Superintendent Pharmacist, Bedminster Pharmacy in Bristol
My mum was a single mother with four kids. One thing she instilled in us was the need to live our lives beyond our own comforts and look at how we can support other people. She was unflinching in this belief, and it made me want to have a career that helped my community—those lessons, coupled with my faith, anchor all I do.
I moved to the U.K. 23 years ago from Nigeria and lived with my aunt, a nurse in Brighton. I was just a teenager, yet utterly awestruck at how the NHS functioned. Unsurprisingly when I was old enough, I jumped at the chance to study pharmacy.
Since then, I’ve lived all over the country but have now settled in Bristol providing clinical care as a community pharmacist, alongside working at a GP practice and advising on the board of a local hospital. In an average day, you will get to see so many different types of people who rely on your help – each with their own unique needs and challenges. I am continually thinking about how I can best tailor the support I provide them. Clinical knowledge is essential – but it’s certainly more important to take the time to talk to each person, to understand what they are going through. Those connections make all the difference and bring colour to your life.
In our team, working alongside my wife, also a pharmacist, we all share the belief that health inequality is a form of injustice. We literally have it written on our wall! Our goal every day is to help address this – which means there is never a dull moment. That is what gets me up in the morning. That, and my four-year-old son who is very much into drumming at the moment! Our community provides an inspiring backdrop.

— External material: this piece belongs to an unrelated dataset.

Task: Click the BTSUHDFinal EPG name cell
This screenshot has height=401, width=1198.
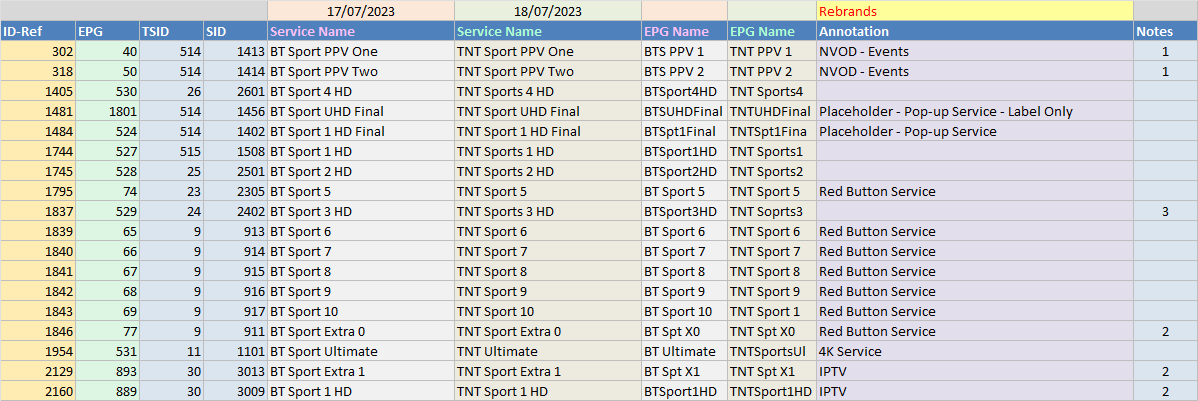Action: click(683, 111)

I pray that we can emerge from this pandemic with a more generous and equal society. We owe it to our patients, to those that have lost loved ones and for colleagues that have paid the ultimate price, to build a legacy that breaks down barriers and brings us all closer. We have faced a common fear, so now, we must together embrace kindness and hope to build a better future.
The shoot was really fun and what I liked the most is that you could tell it meant a lot to Rankin, that he really wanted to use his lens to tell our stories through the pictures.